# Texte choisi:
-----
B.- Lors de sa séance du 2 juillet 2000 à Rotterdam, l'Instance de contrôle et de discipline de l'UEFA prononça la suspension de A.________ pour une durée de neuf mois pour tous les matchs de compétition de l'UEFA, lui reprochant des voies de fait sur l'arbitre. 
 
Saisie d'un appel de A.________ et de son employeur, l'Instance d'appel de l'UEFA, par décision du 4 août 2000, confirma la sanction disciplinaire prononcée contre A.________. 
 
Le litige fut porté devant le Tribunal Arbitral du Sport, ayant son siège à Lausanne. Par sentence du 2 février 2001, le Tribunal Arbitral du Sport a conclu, sur la base des déclarations de A.________ lui-même, que ce joueur avait importuné l'arbitre, mais qu'il n'était pas prouvé qu'il se soit livré sur lui à des voies de fait. Tirant les conséquences de ce changement de qualification, il a réduit la durée de la suspension. Ainsi, A.________ a été suspendu pour tous les matchs de compétition organisés par l'UEFA pour une durée de six mois, soit jusqu'au 31 décembre 2000.
-----
# Exercices proposés:
1. Dans l'extrait sur la suspension prononcée par l'UEFA, reformulez sous forme de liste le paragraphe qui commence par « Le litige fut porté », en conservant ses faits essentiels.
2. Prolongez l'extrait sur la suspension prononcée par l'UEFA à partir de sa dernière phrase.

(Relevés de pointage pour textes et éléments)
-----
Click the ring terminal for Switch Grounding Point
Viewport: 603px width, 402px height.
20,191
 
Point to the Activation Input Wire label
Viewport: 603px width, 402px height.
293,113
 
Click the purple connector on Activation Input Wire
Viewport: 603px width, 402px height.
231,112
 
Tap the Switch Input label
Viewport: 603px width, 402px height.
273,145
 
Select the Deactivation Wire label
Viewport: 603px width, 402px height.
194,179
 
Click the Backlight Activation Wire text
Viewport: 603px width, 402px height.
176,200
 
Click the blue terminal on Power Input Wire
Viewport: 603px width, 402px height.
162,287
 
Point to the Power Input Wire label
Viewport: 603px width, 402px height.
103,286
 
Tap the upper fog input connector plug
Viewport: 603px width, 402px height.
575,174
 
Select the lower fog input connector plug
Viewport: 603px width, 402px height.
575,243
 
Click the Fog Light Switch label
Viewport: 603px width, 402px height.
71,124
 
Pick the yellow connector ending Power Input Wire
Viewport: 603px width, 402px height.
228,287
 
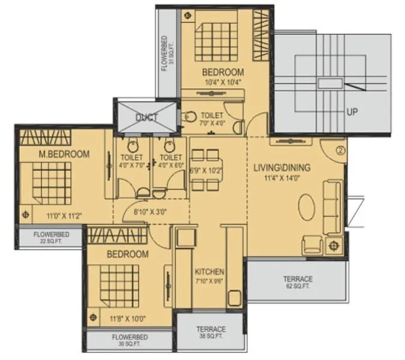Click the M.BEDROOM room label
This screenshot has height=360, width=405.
click(64, 154)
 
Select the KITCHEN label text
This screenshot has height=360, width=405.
click(209, 271)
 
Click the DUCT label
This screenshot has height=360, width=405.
click(146, 118)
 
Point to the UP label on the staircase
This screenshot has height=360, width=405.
click(353, 112)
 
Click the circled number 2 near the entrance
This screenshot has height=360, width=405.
click(340, 151)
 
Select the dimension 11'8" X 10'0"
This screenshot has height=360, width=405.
click(127, 319)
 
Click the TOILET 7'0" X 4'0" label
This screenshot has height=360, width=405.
click(212, 118)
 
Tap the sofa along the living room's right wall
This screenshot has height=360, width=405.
click(332, 207)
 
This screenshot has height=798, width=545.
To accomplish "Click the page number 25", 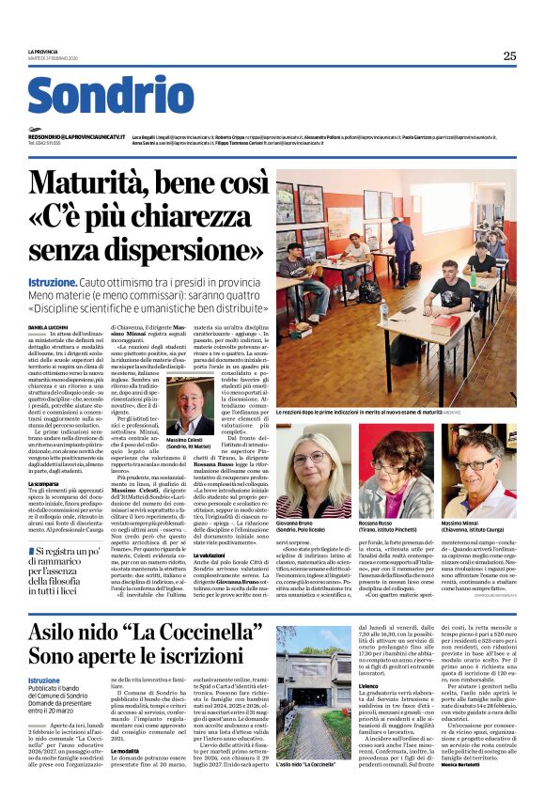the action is (508, 55).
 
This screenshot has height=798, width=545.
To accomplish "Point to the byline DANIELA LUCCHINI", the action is (48, 326).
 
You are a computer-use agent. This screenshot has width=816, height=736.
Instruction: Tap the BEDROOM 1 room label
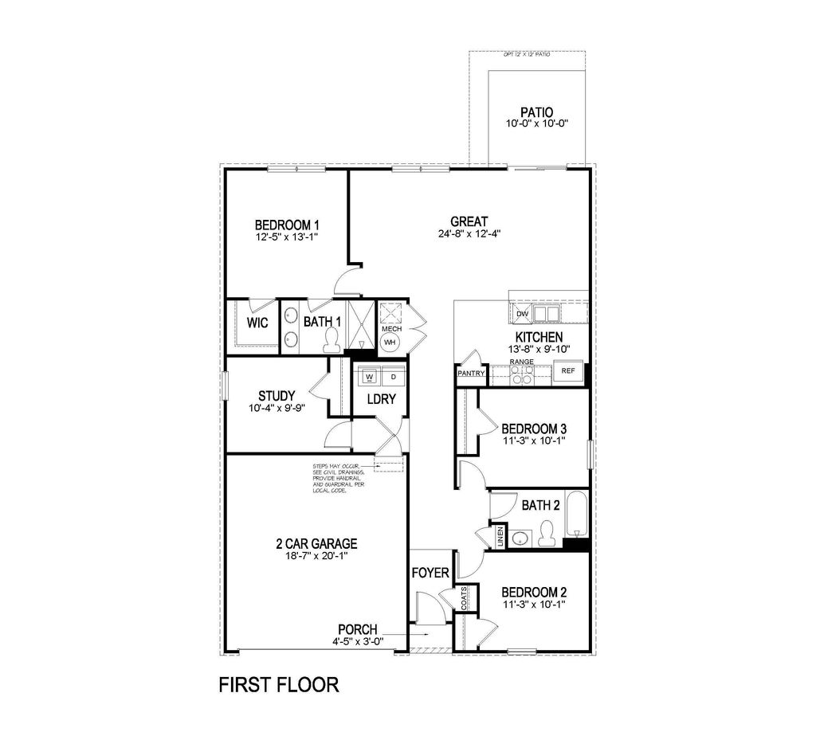point(287,225)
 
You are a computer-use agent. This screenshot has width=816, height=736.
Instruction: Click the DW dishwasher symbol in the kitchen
point(523,313)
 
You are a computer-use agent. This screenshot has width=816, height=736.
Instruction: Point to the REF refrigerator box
point(568,371)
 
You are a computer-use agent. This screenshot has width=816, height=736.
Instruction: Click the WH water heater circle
point(390,343)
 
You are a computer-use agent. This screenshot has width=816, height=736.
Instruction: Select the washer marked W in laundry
point(369,376)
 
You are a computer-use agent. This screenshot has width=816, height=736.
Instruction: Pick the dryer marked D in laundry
point(393,376)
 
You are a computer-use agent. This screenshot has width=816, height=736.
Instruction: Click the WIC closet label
point(257,323)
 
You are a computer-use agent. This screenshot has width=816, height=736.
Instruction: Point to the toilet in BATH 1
point(332,342)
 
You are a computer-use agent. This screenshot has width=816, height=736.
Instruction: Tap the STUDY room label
point(277,395)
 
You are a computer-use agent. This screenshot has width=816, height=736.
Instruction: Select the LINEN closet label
point(500,537)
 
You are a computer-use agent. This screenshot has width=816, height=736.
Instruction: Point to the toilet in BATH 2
point(547,532)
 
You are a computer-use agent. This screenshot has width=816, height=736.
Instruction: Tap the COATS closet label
point(464,600)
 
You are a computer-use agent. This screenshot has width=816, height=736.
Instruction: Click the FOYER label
point(430,574)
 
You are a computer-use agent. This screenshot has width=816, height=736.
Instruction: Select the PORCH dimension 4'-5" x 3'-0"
point(357,641)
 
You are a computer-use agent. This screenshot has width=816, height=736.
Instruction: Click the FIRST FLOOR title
point(279,684)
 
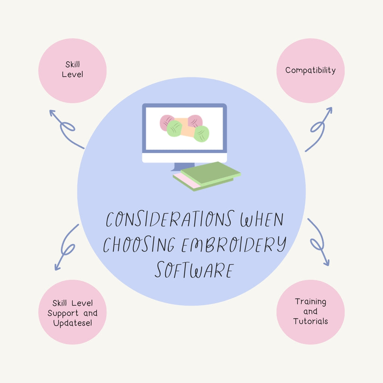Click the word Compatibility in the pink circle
310,71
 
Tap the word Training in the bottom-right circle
310,302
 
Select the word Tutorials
310,321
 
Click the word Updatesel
73,323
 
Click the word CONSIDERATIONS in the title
169,219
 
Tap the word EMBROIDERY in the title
233,245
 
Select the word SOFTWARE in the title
193,270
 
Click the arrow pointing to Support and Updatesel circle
66,247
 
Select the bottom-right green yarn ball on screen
201,133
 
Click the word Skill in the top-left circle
73,64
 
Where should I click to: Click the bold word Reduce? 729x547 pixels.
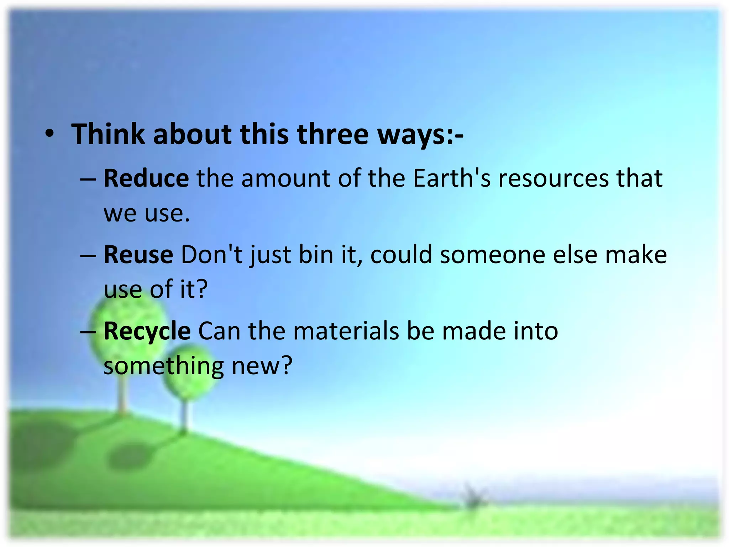[x=146, y=178]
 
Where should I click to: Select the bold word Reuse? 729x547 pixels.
[x=138, y=255]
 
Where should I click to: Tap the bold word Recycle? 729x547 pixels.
[x=147, y=331]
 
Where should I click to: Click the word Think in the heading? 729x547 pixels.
[x=108, y=134]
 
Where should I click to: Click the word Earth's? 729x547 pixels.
[x=452, y=178]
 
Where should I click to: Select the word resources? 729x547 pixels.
[x=554, y=178]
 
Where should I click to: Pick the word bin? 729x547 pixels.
[x=316, y=255]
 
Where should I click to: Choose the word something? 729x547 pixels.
[x=163, y=366]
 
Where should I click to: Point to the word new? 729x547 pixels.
[x=262, y=366]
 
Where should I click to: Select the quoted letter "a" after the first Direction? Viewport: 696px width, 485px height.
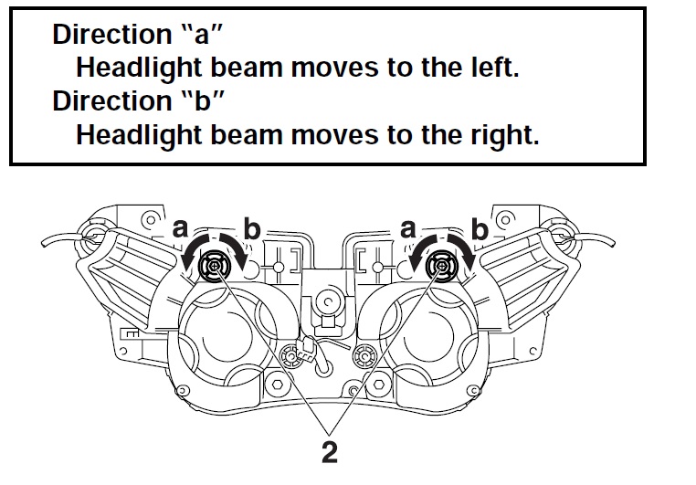(x=203, y=34)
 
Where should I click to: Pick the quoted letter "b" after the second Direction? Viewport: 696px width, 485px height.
(x=204, y=100)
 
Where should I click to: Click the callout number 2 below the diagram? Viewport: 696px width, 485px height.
(x=330, y=452)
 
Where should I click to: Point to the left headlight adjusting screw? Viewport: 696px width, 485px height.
(x=215, y=266)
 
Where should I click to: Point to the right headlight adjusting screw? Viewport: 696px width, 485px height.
(x=442, y=266)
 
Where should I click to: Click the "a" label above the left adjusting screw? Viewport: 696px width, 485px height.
(x=180, y=229)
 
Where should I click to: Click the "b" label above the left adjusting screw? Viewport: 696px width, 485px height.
(x=252, y=229)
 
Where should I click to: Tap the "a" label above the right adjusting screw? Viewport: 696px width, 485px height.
(x=408, y=229)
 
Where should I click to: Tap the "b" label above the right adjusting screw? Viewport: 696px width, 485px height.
(x=480, y=229)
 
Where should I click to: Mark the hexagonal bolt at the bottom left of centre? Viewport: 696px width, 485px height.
(x=277, y=384)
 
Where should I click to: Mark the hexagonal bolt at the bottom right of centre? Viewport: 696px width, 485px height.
(x=380, y=384)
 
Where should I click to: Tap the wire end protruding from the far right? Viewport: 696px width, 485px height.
(x=612, y=243)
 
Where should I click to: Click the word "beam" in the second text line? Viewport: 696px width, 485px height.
(x=247, y=68)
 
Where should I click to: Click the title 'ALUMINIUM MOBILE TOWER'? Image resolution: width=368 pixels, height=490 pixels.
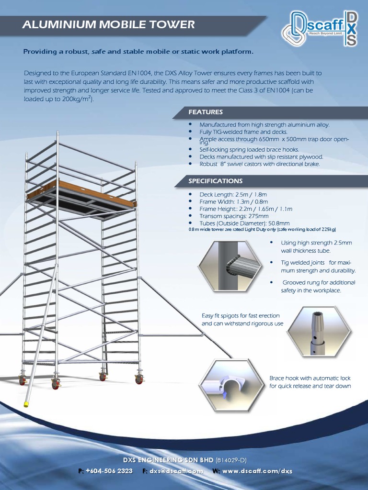pos(108,24)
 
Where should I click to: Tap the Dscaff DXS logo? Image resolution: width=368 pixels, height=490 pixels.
pos(319,29)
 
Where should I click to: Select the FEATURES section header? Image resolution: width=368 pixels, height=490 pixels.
pos(206,112)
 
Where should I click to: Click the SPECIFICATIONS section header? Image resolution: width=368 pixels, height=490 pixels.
pos(215,181)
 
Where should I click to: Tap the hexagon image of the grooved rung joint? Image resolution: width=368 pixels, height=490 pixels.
pos(231,266)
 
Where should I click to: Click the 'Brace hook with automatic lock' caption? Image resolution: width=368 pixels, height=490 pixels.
pos(310,382)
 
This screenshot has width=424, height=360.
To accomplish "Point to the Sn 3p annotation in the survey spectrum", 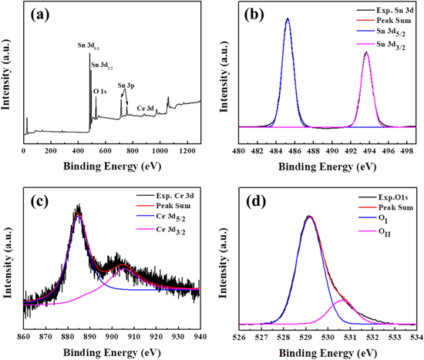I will (x=125, y=86).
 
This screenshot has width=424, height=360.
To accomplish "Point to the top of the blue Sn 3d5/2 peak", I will (x=288, y=19).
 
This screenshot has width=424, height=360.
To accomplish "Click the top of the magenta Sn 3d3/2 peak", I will (x=366, y=52).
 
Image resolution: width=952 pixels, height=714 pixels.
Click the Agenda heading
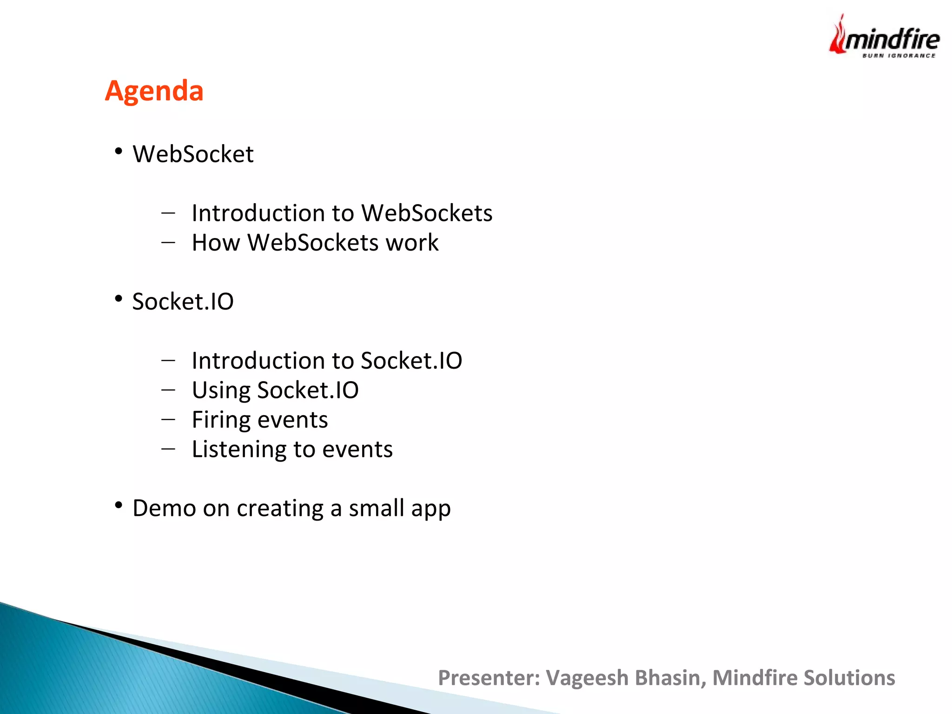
-----
# Corrigés:
1.
- Le litige est porté devant le Tribunal Arbitral du Sport, qui siège à Lausanne.
- Par sentence du 2 février 2001, ce tribunal conclut, d'après les déclarations de A.________ lui-même, que le joueur a importuné l'arbitre, mais que des voies de fait sur lui ne sont pas prouvées.
- Tirant les conséquences de ce changement de qualification, il réduit la durée de la suspension.
- A.________ est suspendu pour tous les matchs de compétition organisés par l'UEFA pendant six mois, soit jusqu'au 31 décembre 2000.

2.
 
C.- A.________ a formé un recours de droit public au Tribunal fédéral. Soutenant que la sentence arbitrale est contraire à l'ordre public, il conclut à l'annulation de la décision attaquée. 
 
L'UEFA conclut à l'irrecevabilité, subsidiairement au rejet, du recours. 
 
Le Tribunal Arbitral du Sport a renoncé à formuler des observations. 
 
Considérant en droit : 
 
1.- a) Selon l'art. 85 let. c OJ, le recours de droit public au Tribunal fédéral est ouvert contre une sentence arbitrale aux conditions des art. 190 ss LDIP (RS 291). 
Il convient donc d'examiner en premier lieu si les conditions prévues par ces dispositions sont réunies. 
Comme le siège du Tribunal Arbitral du Sport se trouve en Suisse et que l'une des parties au moins (en l'occurrence, le recourant) n'avait, au moment de la conclusion de la convention d'arbitrage, ni son domicile, ni sa résidence habituelle en Suisse, les art. 190 ss LDIP sont applicables (art. 176 al. 1 LDIP), étant observé que les parties n'en ont pas exclu l'application par écrit en choisissant d'appliquer exclusivement les règles de la procédure cantonale en matière d'arbitrage (art. 176 al. 2 LDIP).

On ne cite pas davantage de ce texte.